**Your goal:** The required answer is an exact copy of the lines from the one containing "This screenshot has height=687, width=1331." to the end of the listing, both included, without any pictures.

▬▬▬

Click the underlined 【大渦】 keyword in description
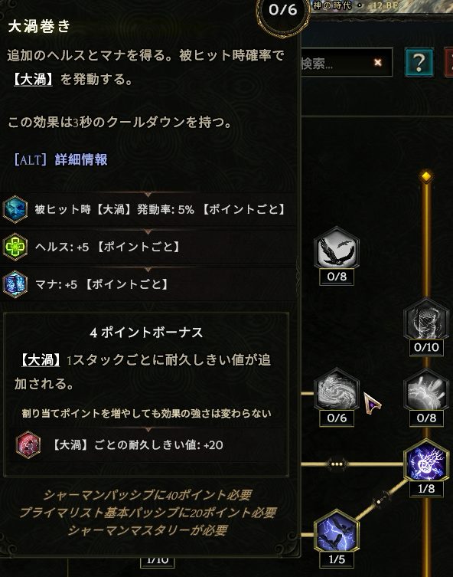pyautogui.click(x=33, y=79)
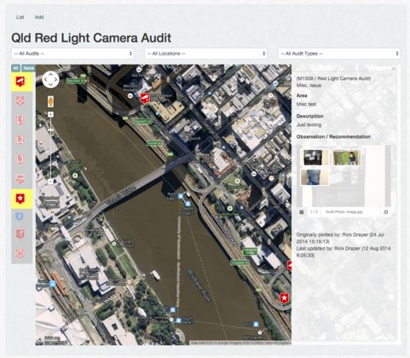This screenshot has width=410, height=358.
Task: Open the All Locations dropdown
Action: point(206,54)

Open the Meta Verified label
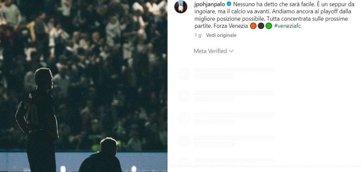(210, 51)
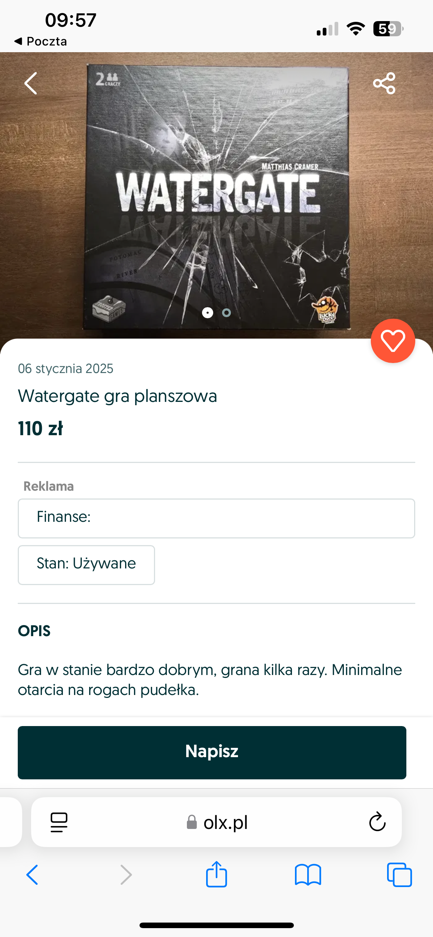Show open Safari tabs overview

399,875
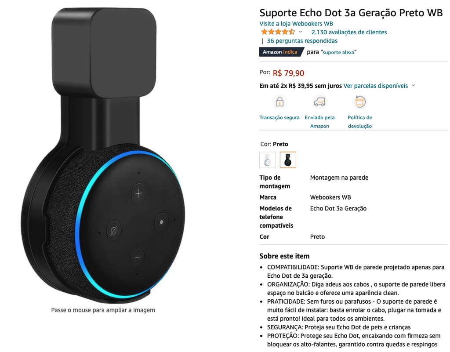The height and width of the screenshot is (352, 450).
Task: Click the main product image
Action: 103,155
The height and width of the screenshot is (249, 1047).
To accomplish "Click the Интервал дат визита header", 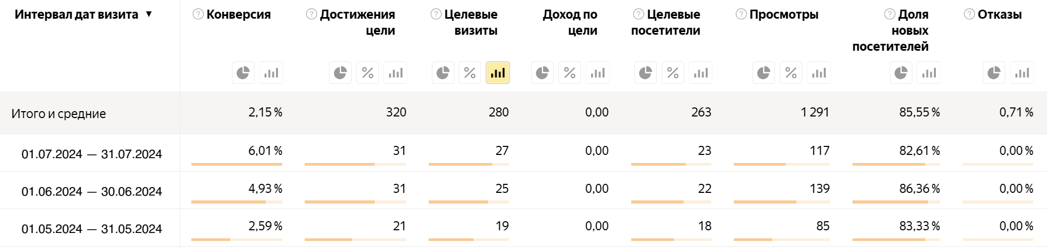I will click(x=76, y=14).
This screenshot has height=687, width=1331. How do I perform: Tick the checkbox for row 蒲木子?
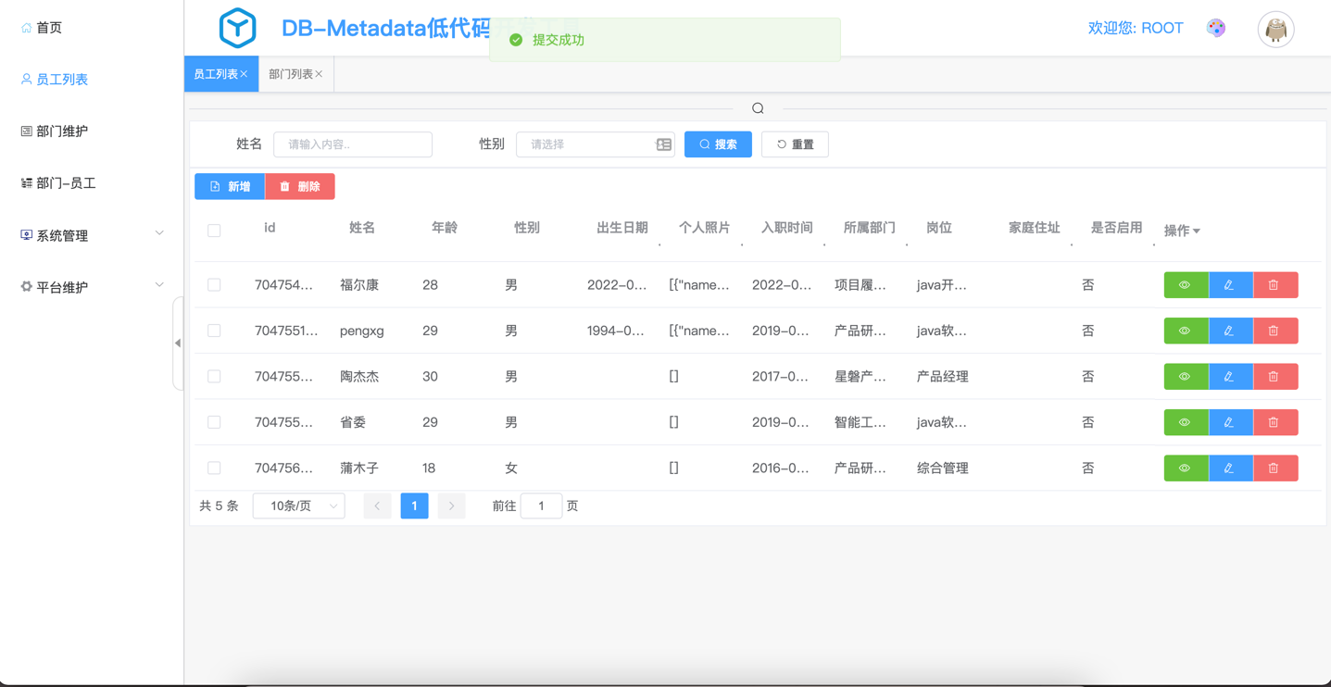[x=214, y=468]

▬▬▬

**Reply to the task:**
This screenshot has height=687, width=1331. How do I perform: Tick the checkbox for row 蒲木子?
[x=214, y=468]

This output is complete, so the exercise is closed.